Any student of probability knows that even if the chances are one in ten thousand of any single event being a disaster, it only takes about seven thousand trials before the aggregate odds of a disaster are above 50%.  Greenspan assumed that every swap counterparty would correctly judge their counterparty’s ability to pay, and protect themselves from failure, every single time.

Welcome to the world that let AIG become the biggest loser in the subprime mortgage bond business, without ever making a subprime mortgage loan.  It was all in the swaps (Credit Default Swaps), and those weren’t even looked at by ANY regulator, thanks to the Commodity Futures Modernization Act.

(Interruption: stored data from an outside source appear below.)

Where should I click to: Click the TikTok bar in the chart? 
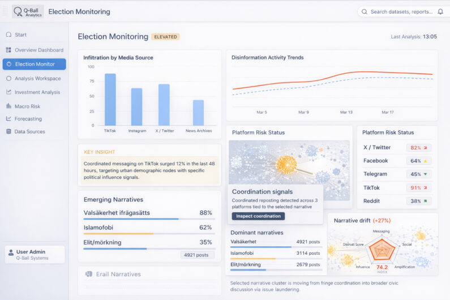(x=110, y=100)
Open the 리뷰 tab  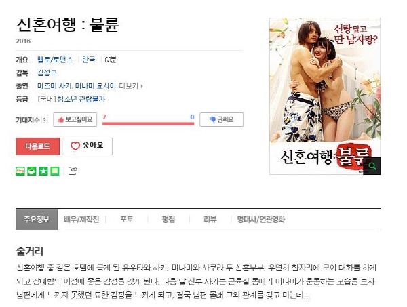click(x=210, y=220)
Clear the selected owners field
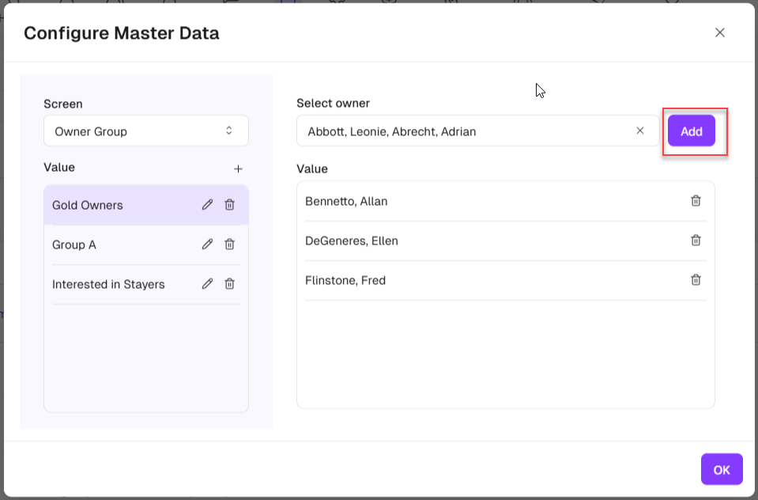Screen dimensions: 758x500 coord(640,131)
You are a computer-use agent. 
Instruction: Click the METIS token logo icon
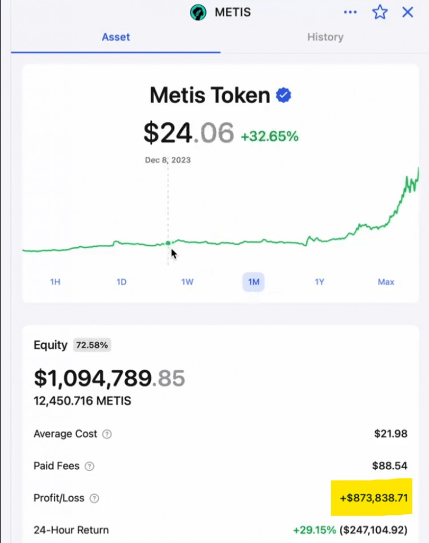coord(198,12)
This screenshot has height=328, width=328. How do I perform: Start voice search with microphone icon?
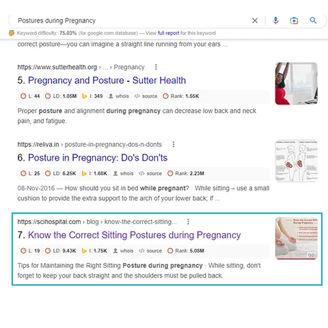click(275, 21)
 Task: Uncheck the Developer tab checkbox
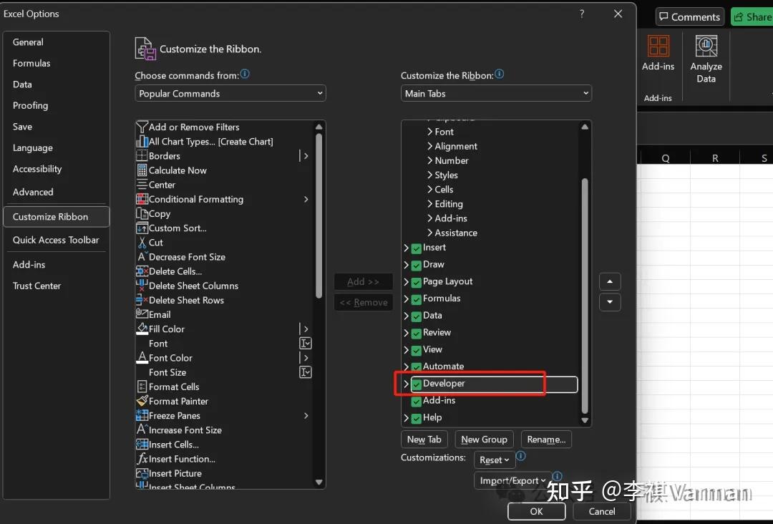pyautogui.click(x=416, y=384)
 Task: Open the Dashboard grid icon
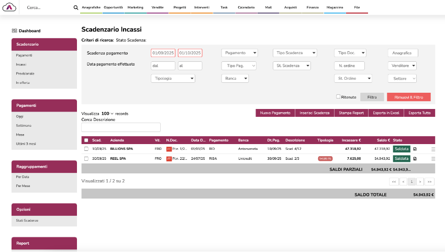click(x=14, y=31)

So now you know.  The market is virtually certain there will be a Greek default.  It just doesn’t know who it will hit, and can’t know.  I guess that will just make life more expensive for everybody until we find out where the bodies are buried, and which of our financial institutions blew their risk calculations (and which of their counterparties can’t survive them falling).

Here’s 30-second slo-mo film you may enjoy.

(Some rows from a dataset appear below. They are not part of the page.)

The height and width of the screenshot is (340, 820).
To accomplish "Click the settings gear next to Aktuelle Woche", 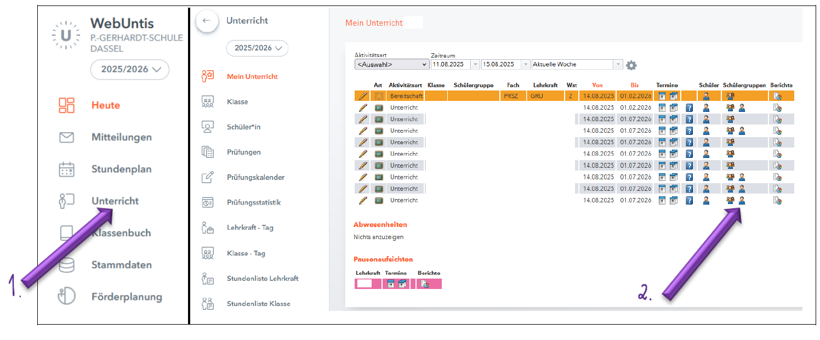I will 631,65.
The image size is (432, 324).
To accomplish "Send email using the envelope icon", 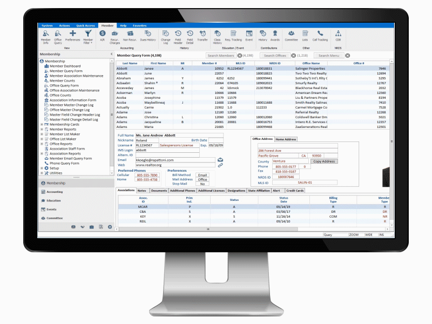I will click(220, 160).
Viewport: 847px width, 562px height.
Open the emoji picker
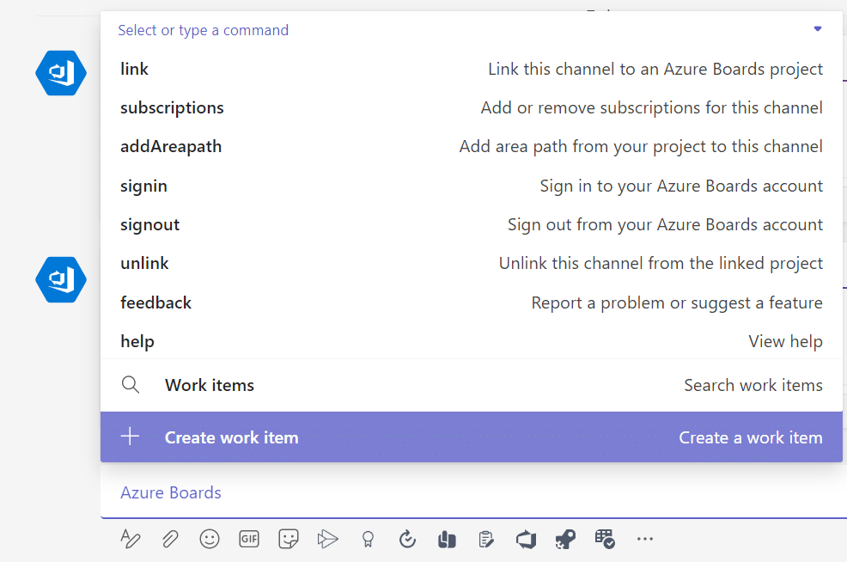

It took 28 years after Herstatt before the foreign exchange market finally put together the CLS (Continuously Linked Settlement) system to prevent a repeat.  Let’s hope the exotic derivatives over-the-counter swap market risk doesn’t hang out there without a solution that long.



2 Responses to When Certainty Isn’t Enough

  1. Cheery news, indeed, but the spread was that high from mid-May to mid-July last year (http://goo.gl/aiveY), so it’s not immediately obvious why the recent rise presages an order of magnitude jump.

    • hhill51 says:

      True enough. Maybe I should point out that this spread widened to more than 80 basis points after the Bear went down, and that it had only come down nearer the historical single-digit level recently. One thing we do need to notice is how the spread relates to the Fed Funds rate, so that the expense of this uncertainty is relatively more significant post-crisis than it was before ZIRP. I tried to soften the predictive strength of the indicator in my post, but maybe it sounds like I’m saying the warning bell has definitely sounded.
      As I was telling my friend in the phone conversation that prompted this post, the real weirdness is that we could see some regional bank go insolvent by virtue of sponsoring a CP vehicle that ends up needing to exercise its liquidity call by breaking the buck or being unable to roll its CP. By that means, a bank that has absolutely no Greek exposure and only indirect European bank exposure could turn out to be a disaster. Imagine the shock in the heartland if they woke up one day to find out that their local super-regional bank was gone. It’s all the links and potential paths in the network that makes today’s situation so difficult. And no one yet seems willing to say that taxpayer guaranteed obligations like our banks gives us the right to ask who their customers are, and how they are protecting themselves from those customers. Instead, we just get the loss if they blow up.